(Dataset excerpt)
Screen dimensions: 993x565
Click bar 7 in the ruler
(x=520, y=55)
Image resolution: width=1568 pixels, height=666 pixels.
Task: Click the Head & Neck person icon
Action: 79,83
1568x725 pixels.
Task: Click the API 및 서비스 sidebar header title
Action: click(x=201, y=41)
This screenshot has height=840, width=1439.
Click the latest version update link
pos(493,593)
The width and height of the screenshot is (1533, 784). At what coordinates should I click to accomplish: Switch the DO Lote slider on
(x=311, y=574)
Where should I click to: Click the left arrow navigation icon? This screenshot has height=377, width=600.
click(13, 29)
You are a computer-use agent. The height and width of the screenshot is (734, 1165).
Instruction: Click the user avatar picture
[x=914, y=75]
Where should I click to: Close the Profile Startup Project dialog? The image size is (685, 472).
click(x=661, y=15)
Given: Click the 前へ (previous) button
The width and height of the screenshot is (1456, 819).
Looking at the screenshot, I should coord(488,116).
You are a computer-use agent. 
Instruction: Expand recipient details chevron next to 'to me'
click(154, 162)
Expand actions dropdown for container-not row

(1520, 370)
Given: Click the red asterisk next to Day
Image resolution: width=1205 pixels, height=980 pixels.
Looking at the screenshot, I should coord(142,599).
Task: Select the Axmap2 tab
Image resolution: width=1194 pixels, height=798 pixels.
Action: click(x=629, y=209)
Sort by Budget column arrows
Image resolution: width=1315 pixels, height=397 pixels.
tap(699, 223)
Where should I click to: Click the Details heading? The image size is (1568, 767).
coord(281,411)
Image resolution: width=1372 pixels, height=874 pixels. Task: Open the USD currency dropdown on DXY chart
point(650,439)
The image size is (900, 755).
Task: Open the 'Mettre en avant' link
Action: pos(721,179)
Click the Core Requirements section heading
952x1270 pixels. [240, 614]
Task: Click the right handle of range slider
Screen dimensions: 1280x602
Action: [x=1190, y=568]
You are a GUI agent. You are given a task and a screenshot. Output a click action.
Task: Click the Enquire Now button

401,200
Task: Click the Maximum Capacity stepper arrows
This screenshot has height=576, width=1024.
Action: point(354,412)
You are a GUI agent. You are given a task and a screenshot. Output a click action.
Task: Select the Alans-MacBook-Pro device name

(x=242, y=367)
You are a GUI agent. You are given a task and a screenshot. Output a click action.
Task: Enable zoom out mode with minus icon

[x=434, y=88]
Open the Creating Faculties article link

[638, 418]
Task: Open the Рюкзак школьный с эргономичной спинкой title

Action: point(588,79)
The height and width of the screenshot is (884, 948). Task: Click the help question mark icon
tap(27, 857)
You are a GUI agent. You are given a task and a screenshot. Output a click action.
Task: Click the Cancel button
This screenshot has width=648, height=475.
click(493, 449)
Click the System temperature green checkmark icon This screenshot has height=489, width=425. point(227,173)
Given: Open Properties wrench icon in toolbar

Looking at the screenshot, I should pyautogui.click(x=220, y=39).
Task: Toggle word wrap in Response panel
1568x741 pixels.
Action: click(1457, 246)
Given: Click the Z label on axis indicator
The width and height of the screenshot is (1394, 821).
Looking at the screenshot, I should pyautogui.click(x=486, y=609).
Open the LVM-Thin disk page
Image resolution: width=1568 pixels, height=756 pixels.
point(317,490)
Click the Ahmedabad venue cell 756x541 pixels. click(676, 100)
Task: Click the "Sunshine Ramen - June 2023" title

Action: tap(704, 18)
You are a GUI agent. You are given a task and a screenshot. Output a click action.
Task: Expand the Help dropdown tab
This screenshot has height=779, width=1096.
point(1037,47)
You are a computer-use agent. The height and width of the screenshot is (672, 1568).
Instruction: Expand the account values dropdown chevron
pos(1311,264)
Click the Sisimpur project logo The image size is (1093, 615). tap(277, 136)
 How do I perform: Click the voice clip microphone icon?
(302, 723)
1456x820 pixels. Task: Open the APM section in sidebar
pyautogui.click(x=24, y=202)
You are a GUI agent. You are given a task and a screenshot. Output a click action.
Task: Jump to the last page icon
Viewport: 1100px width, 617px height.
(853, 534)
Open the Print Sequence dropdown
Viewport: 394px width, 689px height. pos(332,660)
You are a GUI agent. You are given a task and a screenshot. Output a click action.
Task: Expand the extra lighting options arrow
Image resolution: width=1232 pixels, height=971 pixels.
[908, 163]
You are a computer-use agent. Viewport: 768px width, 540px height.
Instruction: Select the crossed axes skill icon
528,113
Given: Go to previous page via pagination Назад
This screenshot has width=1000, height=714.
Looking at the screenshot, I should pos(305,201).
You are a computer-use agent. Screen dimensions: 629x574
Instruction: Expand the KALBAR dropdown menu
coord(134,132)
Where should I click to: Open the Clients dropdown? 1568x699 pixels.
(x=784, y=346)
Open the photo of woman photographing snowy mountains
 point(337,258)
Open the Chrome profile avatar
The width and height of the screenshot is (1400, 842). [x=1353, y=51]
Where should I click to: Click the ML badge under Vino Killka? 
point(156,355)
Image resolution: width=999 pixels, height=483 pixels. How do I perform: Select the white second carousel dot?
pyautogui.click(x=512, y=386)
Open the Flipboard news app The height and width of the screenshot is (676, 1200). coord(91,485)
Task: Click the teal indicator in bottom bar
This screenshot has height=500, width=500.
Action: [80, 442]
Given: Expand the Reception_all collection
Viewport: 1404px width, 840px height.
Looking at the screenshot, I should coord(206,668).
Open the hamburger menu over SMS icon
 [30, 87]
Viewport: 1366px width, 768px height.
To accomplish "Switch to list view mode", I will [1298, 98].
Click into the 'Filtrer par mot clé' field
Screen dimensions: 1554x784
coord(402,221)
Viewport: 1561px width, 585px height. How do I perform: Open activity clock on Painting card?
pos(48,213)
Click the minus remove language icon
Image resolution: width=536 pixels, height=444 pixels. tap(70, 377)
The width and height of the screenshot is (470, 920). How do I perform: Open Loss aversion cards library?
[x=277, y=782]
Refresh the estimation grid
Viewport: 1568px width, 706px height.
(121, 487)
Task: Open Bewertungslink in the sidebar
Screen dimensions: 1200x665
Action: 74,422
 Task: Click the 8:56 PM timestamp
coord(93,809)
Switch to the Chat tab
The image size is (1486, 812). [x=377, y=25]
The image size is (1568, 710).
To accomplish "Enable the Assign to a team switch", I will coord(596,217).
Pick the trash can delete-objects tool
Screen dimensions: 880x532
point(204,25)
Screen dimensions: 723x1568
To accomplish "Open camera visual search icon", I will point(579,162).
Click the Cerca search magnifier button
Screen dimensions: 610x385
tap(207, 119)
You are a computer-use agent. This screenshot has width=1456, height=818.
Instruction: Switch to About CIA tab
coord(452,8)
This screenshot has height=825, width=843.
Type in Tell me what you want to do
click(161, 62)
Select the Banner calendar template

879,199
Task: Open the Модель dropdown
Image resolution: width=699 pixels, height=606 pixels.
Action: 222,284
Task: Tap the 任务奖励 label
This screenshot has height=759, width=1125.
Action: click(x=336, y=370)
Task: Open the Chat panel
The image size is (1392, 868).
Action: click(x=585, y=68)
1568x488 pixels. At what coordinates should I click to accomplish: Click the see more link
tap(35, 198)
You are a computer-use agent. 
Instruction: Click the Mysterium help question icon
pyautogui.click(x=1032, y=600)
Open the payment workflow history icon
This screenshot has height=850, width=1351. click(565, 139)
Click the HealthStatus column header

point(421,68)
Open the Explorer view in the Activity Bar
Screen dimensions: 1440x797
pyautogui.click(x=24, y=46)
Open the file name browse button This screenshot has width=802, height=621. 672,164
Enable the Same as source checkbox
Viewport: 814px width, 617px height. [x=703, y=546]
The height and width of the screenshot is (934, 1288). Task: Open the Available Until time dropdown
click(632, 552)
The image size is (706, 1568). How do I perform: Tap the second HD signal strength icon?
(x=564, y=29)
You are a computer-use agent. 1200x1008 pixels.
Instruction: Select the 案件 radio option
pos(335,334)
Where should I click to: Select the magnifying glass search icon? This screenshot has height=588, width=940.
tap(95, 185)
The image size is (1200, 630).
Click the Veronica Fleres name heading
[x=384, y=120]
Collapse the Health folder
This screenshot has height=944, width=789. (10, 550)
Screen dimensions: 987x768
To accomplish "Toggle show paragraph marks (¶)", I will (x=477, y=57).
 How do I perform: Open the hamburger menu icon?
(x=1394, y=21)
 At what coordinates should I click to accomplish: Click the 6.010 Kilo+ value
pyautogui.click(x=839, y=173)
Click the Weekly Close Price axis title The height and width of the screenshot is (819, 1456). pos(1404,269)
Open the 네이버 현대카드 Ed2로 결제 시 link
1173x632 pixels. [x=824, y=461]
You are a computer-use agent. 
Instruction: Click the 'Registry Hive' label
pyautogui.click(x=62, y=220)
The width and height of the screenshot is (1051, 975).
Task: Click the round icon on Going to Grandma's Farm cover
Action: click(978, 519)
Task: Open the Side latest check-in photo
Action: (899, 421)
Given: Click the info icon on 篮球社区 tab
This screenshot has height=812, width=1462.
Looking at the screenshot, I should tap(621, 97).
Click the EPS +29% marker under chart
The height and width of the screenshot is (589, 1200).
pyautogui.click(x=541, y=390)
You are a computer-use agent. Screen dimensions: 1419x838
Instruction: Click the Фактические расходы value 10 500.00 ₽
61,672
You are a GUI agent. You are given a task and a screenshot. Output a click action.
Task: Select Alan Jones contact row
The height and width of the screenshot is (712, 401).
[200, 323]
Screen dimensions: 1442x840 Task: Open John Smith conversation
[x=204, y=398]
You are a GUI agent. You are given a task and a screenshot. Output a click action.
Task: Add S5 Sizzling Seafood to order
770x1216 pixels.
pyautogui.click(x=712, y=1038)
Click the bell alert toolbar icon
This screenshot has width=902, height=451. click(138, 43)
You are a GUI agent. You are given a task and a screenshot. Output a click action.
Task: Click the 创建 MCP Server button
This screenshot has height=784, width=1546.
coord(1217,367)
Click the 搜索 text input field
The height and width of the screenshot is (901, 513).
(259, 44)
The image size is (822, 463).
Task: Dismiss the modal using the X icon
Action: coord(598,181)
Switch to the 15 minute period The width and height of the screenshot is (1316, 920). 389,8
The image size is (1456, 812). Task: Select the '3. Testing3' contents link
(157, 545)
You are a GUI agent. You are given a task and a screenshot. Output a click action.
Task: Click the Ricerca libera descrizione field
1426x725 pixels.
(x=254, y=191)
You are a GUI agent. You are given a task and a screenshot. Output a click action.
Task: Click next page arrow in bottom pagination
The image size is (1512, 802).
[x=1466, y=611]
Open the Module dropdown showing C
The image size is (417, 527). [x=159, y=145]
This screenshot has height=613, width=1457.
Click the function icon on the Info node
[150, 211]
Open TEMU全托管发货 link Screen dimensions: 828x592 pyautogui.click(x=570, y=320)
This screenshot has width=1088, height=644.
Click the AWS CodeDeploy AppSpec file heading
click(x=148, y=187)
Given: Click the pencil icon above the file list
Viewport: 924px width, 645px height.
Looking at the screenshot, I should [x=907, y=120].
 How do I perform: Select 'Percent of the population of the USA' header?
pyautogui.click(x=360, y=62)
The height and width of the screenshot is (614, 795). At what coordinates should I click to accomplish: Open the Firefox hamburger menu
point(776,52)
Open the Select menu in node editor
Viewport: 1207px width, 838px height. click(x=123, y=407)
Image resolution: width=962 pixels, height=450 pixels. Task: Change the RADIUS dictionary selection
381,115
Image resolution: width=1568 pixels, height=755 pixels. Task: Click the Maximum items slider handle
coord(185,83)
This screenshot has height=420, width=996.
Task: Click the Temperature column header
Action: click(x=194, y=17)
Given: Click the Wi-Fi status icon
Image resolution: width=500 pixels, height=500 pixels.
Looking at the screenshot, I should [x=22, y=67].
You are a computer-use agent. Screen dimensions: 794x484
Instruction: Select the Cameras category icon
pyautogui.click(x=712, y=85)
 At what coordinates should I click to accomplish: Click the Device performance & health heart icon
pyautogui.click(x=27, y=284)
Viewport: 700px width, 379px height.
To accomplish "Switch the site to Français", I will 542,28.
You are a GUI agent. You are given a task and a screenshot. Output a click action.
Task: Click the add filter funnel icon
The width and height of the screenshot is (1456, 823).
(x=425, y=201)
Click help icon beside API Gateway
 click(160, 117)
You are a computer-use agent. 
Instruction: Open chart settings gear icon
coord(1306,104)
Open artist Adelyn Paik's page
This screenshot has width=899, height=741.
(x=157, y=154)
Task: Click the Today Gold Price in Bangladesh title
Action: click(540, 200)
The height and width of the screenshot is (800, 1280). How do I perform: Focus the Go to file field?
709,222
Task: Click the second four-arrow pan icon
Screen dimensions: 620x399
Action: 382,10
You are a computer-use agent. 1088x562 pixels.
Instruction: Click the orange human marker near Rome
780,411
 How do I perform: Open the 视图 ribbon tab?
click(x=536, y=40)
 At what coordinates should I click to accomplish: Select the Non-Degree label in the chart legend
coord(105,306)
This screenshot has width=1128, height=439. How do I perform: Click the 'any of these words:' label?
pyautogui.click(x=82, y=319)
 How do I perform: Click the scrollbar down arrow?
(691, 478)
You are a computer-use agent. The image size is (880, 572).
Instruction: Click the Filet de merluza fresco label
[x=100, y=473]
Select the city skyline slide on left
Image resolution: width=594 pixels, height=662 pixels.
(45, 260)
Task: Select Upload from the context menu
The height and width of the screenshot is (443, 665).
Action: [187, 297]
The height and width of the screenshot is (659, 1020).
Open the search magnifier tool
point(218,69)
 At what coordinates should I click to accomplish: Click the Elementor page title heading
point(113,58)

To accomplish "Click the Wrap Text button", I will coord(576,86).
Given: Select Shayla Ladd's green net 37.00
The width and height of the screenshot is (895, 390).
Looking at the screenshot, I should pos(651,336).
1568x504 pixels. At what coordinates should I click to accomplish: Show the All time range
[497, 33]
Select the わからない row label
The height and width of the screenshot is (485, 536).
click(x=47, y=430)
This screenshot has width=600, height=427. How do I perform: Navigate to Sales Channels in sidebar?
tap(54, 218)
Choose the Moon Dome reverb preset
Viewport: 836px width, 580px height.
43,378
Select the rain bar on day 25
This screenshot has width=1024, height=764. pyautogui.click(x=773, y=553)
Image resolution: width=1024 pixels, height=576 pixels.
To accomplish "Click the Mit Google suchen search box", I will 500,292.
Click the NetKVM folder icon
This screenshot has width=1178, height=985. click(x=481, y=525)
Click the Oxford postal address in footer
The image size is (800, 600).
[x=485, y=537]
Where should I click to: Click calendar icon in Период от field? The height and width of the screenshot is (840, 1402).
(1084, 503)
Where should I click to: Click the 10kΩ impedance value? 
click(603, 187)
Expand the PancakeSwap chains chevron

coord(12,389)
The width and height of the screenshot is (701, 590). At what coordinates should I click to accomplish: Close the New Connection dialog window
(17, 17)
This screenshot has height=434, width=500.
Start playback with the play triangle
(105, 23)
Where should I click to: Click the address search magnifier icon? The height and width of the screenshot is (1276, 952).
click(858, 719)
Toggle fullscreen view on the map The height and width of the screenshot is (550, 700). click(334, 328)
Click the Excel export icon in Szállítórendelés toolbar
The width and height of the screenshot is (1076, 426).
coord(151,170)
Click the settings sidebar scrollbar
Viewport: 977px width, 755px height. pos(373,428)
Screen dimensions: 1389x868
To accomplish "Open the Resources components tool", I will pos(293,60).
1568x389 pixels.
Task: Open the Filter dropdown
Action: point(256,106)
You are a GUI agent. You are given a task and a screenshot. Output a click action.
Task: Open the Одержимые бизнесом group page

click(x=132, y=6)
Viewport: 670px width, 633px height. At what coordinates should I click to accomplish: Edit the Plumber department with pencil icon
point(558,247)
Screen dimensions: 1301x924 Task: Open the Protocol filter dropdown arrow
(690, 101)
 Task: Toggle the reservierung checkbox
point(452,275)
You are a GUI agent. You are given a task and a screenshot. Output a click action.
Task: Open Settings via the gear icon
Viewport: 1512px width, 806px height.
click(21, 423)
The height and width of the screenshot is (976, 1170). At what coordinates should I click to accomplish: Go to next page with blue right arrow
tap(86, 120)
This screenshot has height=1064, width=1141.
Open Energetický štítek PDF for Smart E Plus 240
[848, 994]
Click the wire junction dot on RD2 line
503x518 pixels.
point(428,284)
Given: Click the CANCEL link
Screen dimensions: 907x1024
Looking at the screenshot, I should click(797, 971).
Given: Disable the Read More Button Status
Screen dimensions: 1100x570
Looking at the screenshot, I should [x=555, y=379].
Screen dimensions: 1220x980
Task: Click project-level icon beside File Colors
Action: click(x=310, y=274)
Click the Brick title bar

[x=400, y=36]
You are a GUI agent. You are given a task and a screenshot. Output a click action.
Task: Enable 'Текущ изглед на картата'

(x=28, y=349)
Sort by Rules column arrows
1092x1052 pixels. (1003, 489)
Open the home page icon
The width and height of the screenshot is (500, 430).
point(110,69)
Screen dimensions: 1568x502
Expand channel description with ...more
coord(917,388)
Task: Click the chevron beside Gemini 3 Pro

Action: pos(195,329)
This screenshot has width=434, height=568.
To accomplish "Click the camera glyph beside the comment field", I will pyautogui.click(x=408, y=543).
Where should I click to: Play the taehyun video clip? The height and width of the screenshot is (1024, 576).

- _Task description_: Rewrite the entries from the first line through the line containing "(x=311, y=574)", inclusive, replacing "screenshot" with "image" and leaving everything else unchanged.

- _Solution to this problem_:
Screen dimensions: 993x565
Click bar 7 in the ruler
(x=520, y=55)
Image resolution: width=1568 pixels, height=666 pixels.
Task: Click the Head & Neck person icon
Action: 79,83
1568x725 pixels.
Task: Click the API 및 서비스 sidebar header title
Action: click(x=201, y=41)
This image has height=840, width=1439.
Click the latest version update link
pos(493,593)
The width and height of the image is (1533, 784). At what coordinates should I click to accomplish: Switch the DO Lote slider on
(x=311, y=574)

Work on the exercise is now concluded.